Decidi sair de casa com a família com o propósito de resolver alguns ”assuntos pendentes”. No regresso para casa, passei pelo histórico LARGO I DE MAIO, local onde foi proclamada a entrada de Angola na era da liberdade na qual todos os seus filhos deveriam com ideias e ações contribuir para o seu desenvolvimento.
Ora, quando me aproximei do local, notei um cinturão policial, acompanhados de cães ao redor do Largo da Independência.
Enquanto mantive o olhar fixo nos ”agentes da manutenção da ordem”, questionava-me sobre o motivo da presença dos mesmos, por ser incomum ver um número significativo de polícias no local. Além disso, não houve, durante a semana, manifestação alguma de intenção/desejo de realização de manifestação, seja por que motivo for, que justificasse a presença da POLÍCIA DE CHOQUE ao redor do Largo, seja para proteger os manifestantes, ou ainda para baixar o bastão aos ”inimigos da paz” – qualificativo atribuído aos críticos do Executivo.
Passou-se um minuto e lembrei-me da data/dia em que nos .encontramos, 27.25, e do seu significado que ela tem para o País em geral, e, muito particularmente, para os envolvidos no acontecimento de má memória.
A possibilidade de realização de uma manifestação,’na sequencia do envio da missiva ao faraó angolano com o propósito de atribuição de Certidão de Óbito aos órfãos dos ”desaparecidos” neste dia e a indicação dos locais onde poderão ser encontradas as ossadas das vítimas (Carlos Pacheco fala das ”OSSADAS POR DESENTERRAR); não subestimando ainda o aproveitamento político que em época eleitoral que se pode tirar de uma manifestação associada ao 27 …, tudo isto e muito mais poderão ser os motivos pelos quais se poderão justificar a presença do cinturão policial no LARGO I DE MAIO.

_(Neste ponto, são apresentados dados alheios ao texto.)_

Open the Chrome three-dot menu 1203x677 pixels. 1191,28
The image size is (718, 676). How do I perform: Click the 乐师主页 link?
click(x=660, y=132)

E se tivermos em conta a palestra/conferencia realizada na antiga ”metrópole” centrada nos acontecimentos ocorridos há justamente 40 anos, há motivos para que a suspeita/hipótese se aproxime da motivo real da cobertura do referido local pelos JAGUNÇOS sempre dispostos para cumprir mais uma ”nobre missão” a qual se juntaram outras tantas que constam do curriculum.

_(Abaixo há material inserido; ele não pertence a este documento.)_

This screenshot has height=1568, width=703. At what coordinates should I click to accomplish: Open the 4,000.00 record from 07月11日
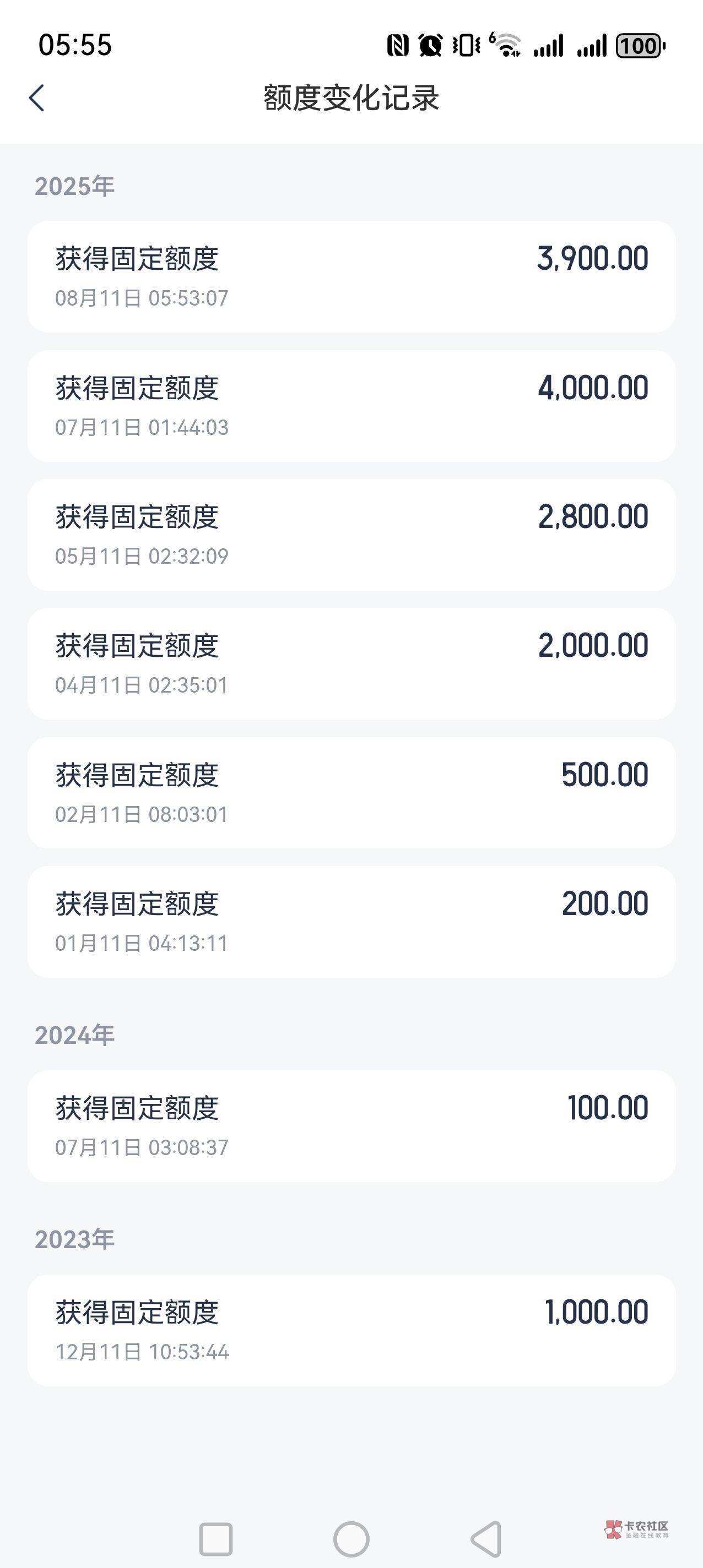[x=352, y=406]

Ao que parece, angolanos há que desde o 27.05.1977 deixaram de ter noites tranquilas, havendo alguns para os quais o dia e a noite são a mesma coisa. Ou seja, um momento de pesadelo que parece não ter fim.

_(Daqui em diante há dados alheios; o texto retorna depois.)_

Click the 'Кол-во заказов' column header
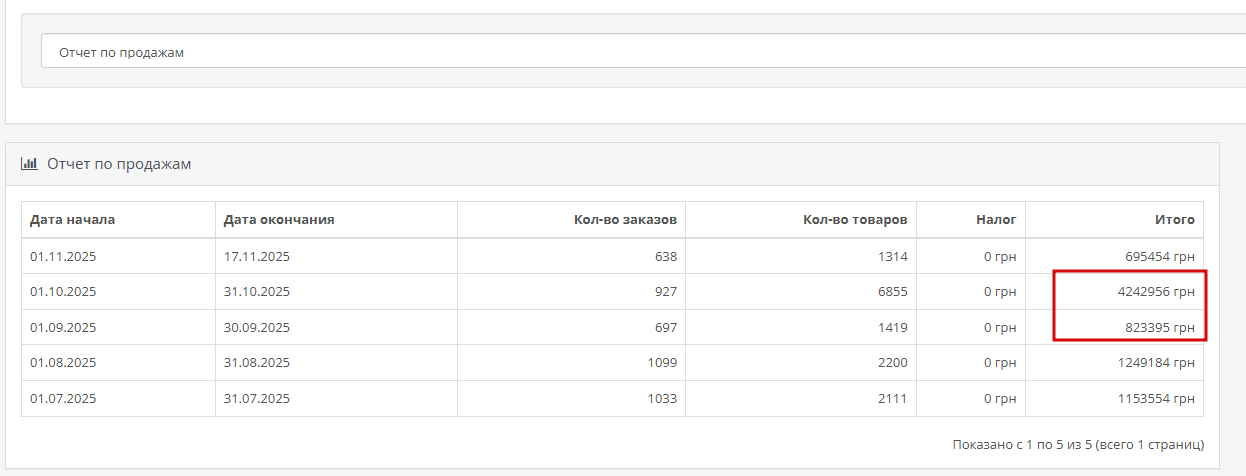This screenshot has width=1246, height=476. 625,220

MORAL DA HISTÓRIA: quando não o homem não se reconcilia com o passado, quando o mesmo teima em não aprender com os erros do passado, a tendencia é viver acorrentado por ”fantasmas” que mais ninguém vê senão mesmo ele.
Portanto, o melhor será submeter-se a uma terapia por formas a libertar-se das TREVAS DO PASSADO. Porque do contrário, a LOUCURA não tardará a chegar.